Oxidation is an issue that affects shelf-stability, so the effects would not appear after only a week. I’m not sure how long it takes, because I’ve never experienced the problem. I assume you’re keeping the keg in cold storage for dispensing, which would prolong the time it takes for effect to appear. I expect that whatever O2 was introduced in that short time will have minimal effect–especially if you keep it cold and finish it off in a couple months.
I like to use secondaries because it frees up a couple huge yeast cakes and I don’t need to clean out the primaries; just transfer and put the new batch in the primaries. Of course, this only applies once per occasion and then it is time to retire the yeast and clean the primary.
I’ve done it both ways. Without secondary I noticed quite a bit of crap in the bottom of my kegs. Lately I have been racking to secondary but I purge the carboy with CO2 prior to racking. I then cold crash right away for about 3 days at around 34deg. I am amazed at how much crap drops out in those three days. I purge my kegs with cO2 before racking from secondary. This process has been giving me really clear beer and I feel I am keeping as much oxygen out as possible.
Those yeast cakes in primary have a lot of trapped CO2 inside of them. If left in primary, the CO2 escapes for a long time in medium to large bubbles, bringing with it a geyser of yeast back into the otherwise clear beer. Racking it to secondary gets it off the yeast cake and allows the yeast to settle out without anything else churning it back into suspension.
True, but I’d still argue that going through the intermediate step of secondary will result in less gunk in your bottle or keg.
At the end of the day, though, it’s all personal preference. You won’t hurt my feelings by skipping a secondary! :mrgreen: I have a gose fermenting right now that I’m going to keep in primary the entire time, but that’s partially because I want to keep the lacto contained to the one fermenter.
[quote=“porkchop”]True, but I’d still argue that going through the intermediate step of secondary will result in less gunk in your bottle or keg.
At the end of the day, though, it’s all personal preference. You won’t hurt my feelings by skipping a secondary! :mrgreen: I have a gose fermenting right now that I’m going to keep in primary the entire time, but that’s partially because I want to keep the lacto contained to the one fermenter.[/quote]
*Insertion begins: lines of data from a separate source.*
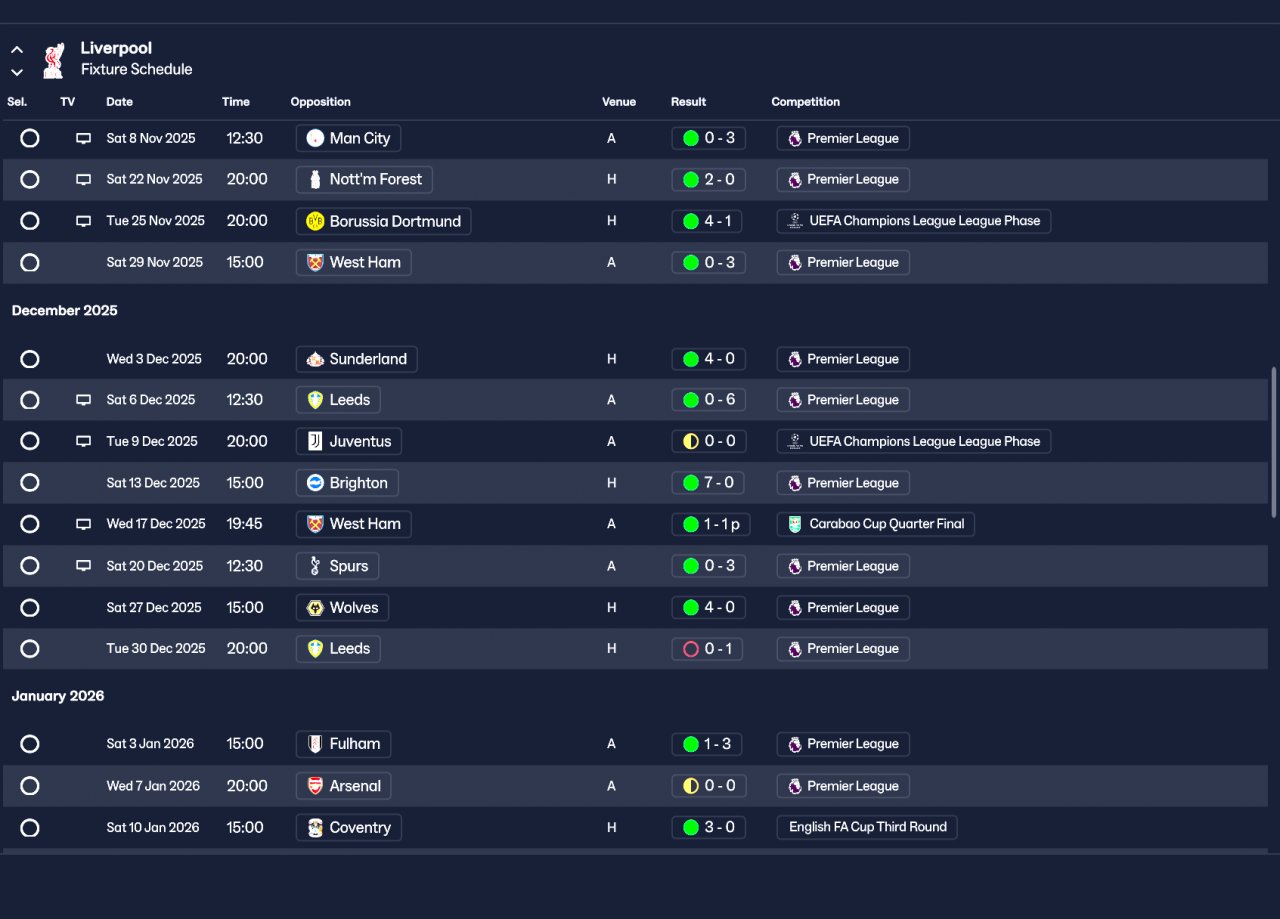The height and width of the screenshot is (919, 1280).
Task: Click the vertical scrollbar thumb
Action: [x=1273, y=442]
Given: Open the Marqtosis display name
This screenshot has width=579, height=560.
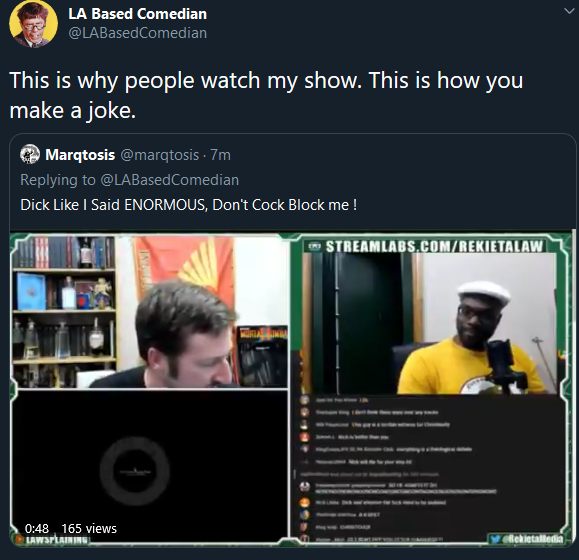Looking at the screenshot, I should tap(80, 155).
This is the one thing about a secondary (call it a bright tank or whatever) that’s unarguable in my experience. I have definitely noticed less goo in my kegs whenever I’ve done a secondary, which has to equate to faster clearing.
Exactly. Secondary is not necessary in almost all cases, and does open you up to a (very) slight risk of oxidation and infection. Both of these can be entirely avoided with basic technique, and if you have a reason to use a secondary vessel, by all means do so. If you don’t have a good reason, then leave it in primary. :cheers:
Exactly. Secondary is not necessary in almost all cases, and does open you up to a (very) slight risk of oxidation and infection. Both of these can be entirely avoided with basic technique, and if you have a reason to use a secondary vessel, by all means do so. If you don’t have a good reason, then leave it in primary. :cheers: [/quote]
Not exactly, but very close. Your beer will clear just the same either way. The difference is between a tiny amount of yeast sediment in the bottom of your keg or bottle vs. a slighly smaller amount. No difference in the overall quality of the beer.
If you wish to reduce the amount of sediment without using a secondary, the other things you can do are use a more flocculant yeast or cold crash in the primary (or both).
No matter what we say, I suggest trying both methods for yourself and draw your own conclusion.